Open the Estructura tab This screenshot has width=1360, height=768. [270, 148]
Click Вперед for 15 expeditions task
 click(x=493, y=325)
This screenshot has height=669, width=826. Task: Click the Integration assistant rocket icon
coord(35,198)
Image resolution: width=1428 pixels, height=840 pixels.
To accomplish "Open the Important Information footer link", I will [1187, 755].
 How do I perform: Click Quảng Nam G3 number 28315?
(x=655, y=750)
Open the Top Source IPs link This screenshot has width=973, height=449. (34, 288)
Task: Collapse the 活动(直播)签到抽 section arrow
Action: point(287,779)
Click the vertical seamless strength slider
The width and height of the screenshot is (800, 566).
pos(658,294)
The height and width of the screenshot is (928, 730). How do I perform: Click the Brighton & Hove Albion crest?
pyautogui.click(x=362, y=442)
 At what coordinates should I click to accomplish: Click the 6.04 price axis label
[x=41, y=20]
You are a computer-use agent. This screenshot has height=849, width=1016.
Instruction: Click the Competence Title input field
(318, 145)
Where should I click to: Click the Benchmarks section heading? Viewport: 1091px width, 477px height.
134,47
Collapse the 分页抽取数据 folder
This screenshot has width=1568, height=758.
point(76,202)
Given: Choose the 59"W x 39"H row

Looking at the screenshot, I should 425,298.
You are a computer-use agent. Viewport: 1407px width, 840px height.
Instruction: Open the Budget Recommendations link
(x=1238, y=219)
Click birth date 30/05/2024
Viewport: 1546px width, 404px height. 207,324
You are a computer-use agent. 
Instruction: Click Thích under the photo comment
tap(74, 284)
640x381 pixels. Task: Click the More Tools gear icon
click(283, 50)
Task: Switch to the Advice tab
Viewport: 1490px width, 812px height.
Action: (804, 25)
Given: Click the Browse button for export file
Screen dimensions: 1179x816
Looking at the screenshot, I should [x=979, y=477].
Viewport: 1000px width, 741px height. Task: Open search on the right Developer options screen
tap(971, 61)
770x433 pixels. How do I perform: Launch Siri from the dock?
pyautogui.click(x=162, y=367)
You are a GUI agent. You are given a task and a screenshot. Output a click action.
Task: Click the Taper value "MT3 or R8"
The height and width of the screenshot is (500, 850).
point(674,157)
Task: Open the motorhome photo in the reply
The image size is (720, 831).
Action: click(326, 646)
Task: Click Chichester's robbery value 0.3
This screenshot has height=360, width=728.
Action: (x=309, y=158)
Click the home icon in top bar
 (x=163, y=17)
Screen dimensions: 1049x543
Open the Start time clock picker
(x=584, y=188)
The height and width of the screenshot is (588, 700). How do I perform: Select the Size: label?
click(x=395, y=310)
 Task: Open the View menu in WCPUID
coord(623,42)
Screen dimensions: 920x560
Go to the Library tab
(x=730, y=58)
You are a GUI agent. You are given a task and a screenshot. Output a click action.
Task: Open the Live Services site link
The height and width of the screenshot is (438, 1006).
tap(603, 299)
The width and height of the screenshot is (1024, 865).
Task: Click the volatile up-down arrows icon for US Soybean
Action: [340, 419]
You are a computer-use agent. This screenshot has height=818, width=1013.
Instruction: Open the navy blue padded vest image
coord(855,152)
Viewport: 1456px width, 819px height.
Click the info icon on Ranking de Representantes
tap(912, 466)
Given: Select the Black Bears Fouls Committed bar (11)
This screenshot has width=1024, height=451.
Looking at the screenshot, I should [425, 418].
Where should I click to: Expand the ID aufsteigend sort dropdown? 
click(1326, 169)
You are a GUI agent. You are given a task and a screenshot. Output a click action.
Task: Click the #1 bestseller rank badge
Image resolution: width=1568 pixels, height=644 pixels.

ZADANIE –
Przepisz wszystkie powyższe dane jako listę numerowaną, pomijając puste wiersze.

ODPOWIEDŹ –
1. Open the Estructura tab This screenshot has width=1360, height=768. [270, 148]
2. Click Вперед for 15 expeditions task
3.  click(x=493, y=325)
4. This screenshot has height=669, width=826. Task: Click the Integration assistant rocket icon
5. coord(35,198)
6. Image resolution: width=1428 pixels, height=840 pixels.
7. To accomplish "Open the Important Information footer link", I will [1187, 755].
8.  How do I perform: Click Quảng Nam G3 number 28315?
9. (x=655, y=750)
10. Open the Top Source IPs link This screenshot has width=973, height=449. (34, 288)
11. Task: Collapse the 活动(直播)签到抽 section arrow
12. Action: point(287,779)
13. Click the vertical seamless strength slider
14. The width and height of the screenshot is (800, 566).
15. pos(658,294)
16. The height and width of the screenshot is (928, 730). How do I perform: Click the Brighton & Hove Albion crest?
17. pyautogui.click(x=362, y=442)
18.  At what coordinates should I click to accomplish: Click the 6.04 price axis label
19. [x=41, y=20]
20. You are a computer-use agent. This screenshot has height=849, width=1016.
21. Instruction: Click the Competence Title input field
22. (318, 145)
23. Where should I click to: Click the Benchmarks section heading? Viewport: 1091px width, 477px height.
24. 134,47
25. Collapse the 分页抽取数据 folder
26. This screenshot has width=1568, height=758.
27. point(76,202)
28. Given: Choose the 59"W x 39"H row
29. Looking at the screenshot, I should 425,298.
30. You are a computer-use agent. Viewport: 1407px width, 840px height.
31. Instruction: Open the Budget Recommendations link
32. (x=1238, y=219)
33. Click birth date 30/05/2024
34. Viewport: 1546px width, 404px height. 207,324
35. You are a computer-use agent. 
36. Instruction: Click Thích under the photo comment
37. tap(74, 284)
38. 640x381 pixels. Task: Click the More Tools gear icon
39. click(283, 50)
40. Task: Switch to the Advice tab
41. Viewport: 1490px width, 812px height.
42. Action: (804, 25)
43. Given: Click the Browse button for export file
44. Screen dimensions: 1179x816
45. Looking at the screenshot, I should [x=979, y=477].
46. Viewport: 1000px width, 741px height. Task: Open search on the right Developer options screen
47. tap(971, 61)
48. 770x433 pixels. How do I perform: Launch Siri from the dock?
49. pyautogui.click(x=162, y=367)
50. You are a GUI agent. You are given a task and a screenshot. Output a click action.
51. Task: Click the Taper value "MT3 or R8"
52. The height and width of the screenshot is (500, 850).
53. point(674,157)
54. Task: Open the motorhome photo in the reply
55. The image size is (720, 831).
56. Action: click(326, 646)
57. Task: Click Chichester's robbery value 0.3
58. This screenshot has height=360, width=728.
59. Action: (x=309, y=158)
60. Click the home icon in top bar
61.  (x=163, y=17)
62. Screen dimensions: 1049x543
63. Open the Start time clock picker
64. (x=584, y=188)
65. The height and width of the screenshot is (588, 700). How do I perform: Select the Size: label?
66. click(x=395, y=310)
67.  Task: Open the View menu in WCPUID
68. coord(623,42)
69. Screen dimensions: 920x560
70. Go to the Library tab
71. (x=730, y=58)
72. You are a GUI agent. You are given a task and a screenshot. Output a click action.
73. Task: Open the Live Services site link
74. The height and width of the screenshot is (438, 1006).
75. tap(603, 299)
76. The width and height of the screenshot is (1024, 865).
77. Task: Click the volatile up-down arrows icon for US Soybean
78. Action: [340, 419]
79. You are a computer-use agent. This screenshot has height=818, width=1013.
80. Instruction: Open the navy blue padded vest image
81. coord(855,152)
82. Viewport: 1456px width, 819px height.
83. Click the info icon on Ranking de Representantes
84. tap(912, 466)
85. Given: Select the Black Bears Fouls Committed bar (11)
86. This screenshot has width=1024, height=451.
87. Looking at the screenshot, I should [425, 418].
88. Where should I click to: Expand the ID aufsteigend sort dropdown? 
89. click(1326, 169)
90. You are a GUI agent. You are given a task and a screenshot. Output a click action.
91. Task: Click the #1 bestseller rank badge
92. Image resolution: width=1568 pixels, height=644 pixels.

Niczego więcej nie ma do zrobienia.